A “afronta” do povo colombiano ao seu presidente custou a militarização das ruas. Em finais de 2019, cidades inteiras submeteram-se ao recolher obrigatório. Fecharam-se as fronteiras do país. A tensão era crescente, acirrada por movimentos que na altura abalavam a América Latina, com o Chile a marcar o ritmo. Até que uma pandemia chegou. De um momento para o outro, o coronavírus fez o que Iván Duque não conseguiu durante semanas: pôr um fim abrupto ao movimento contestatário. As medidas sanitárias e o confinamento foram a desculpa perfeita para calar as vozes nas ruas. Mas todos sabiam que era questão de tempo.
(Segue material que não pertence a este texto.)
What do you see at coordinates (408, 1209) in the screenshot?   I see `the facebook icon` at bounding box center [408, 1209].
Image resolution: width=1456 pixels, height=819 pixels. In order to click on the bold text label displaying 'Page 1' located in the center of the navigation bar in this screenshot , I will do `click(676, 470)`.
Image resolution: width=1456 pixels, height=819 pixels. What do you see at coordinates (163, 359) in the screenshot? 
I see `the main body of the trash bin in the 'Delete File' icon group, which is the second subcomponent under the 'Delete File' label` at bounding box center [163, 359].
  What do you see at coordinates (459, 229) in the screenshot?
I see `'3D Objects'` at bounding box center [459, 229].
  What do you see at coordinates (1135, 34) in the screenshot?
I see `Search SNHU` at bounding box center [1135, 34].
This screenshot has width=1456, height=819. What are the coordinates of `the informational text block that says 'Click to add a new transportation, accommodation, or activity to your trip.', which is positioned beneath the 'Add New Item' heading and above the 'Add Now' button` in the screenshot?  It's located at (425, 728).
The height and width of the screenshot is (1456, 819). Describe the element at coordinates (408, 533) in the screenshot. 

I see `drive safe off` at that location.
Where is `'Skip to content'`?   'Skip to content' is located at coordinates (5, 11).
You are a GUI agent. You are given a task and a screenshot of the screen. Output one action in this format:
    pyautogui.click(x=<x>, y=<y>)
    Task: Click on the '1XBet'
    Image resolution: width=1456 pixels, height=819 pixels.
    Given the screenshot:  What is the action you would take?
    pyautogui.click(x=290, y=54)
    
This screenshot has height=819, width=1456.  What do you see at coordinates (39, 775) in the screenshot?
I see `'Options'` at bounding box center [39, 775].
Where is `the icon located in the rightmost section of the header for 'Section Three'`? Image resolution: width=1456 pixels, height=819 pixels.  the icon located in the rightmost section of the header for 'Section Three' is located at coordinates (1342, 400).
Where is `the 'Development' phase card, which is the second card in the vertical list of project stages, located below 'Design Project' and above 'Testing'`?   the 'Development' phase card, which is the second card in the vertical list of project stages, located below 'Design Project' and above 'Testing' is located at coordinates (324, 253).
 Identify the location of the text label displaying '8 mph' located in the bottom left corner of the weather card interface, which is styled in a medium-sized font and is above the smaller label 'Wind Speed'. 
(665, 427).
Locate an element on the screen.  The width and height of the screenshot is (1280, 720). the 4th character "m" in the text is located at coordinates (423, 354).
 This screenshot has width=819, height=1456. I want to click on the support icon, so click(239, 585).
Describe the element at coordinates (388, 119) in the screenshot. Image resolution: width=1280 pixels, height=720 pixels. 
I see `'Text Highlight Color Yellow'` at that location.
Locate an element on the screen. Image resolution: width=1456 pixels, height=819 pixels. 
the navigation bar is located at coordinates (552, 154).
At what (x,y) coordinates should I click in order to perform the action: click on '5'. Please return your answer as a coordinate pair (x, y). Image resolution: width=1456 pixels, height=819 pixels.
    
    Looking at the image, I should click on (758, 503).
Agora, um mês depois do retomar das manifestações, o impasse marca o compasso. O diálogo entre o Comité Nacional de Greve e governo leva dias sem avanços. Um frágil pré-acordo para o início de negociações com sindicatos e organizações sociais e estudantis não ata nem desata. A violência das autoridades na passada sexta-feira reforçaram o nervosismo, a raiva e a incerteza. Cansados da brutalidade, os grupos em pé de luta anunciam marchas de silêncio.
Para todos, o tempo corre. A favor de uns, de outros nem tanto. Dentro de exatamente um ano, a Colômbia vai a eleições gerais e presidenciais. À frente das sondagens para Presidente está Gustavo Petro, um candidato de esquerda que militou nas guerrilhas. Considerado um governante débil mesmo dentro do próprio partido, Iván Duque sabe que esta é a hora do tudo ou nada.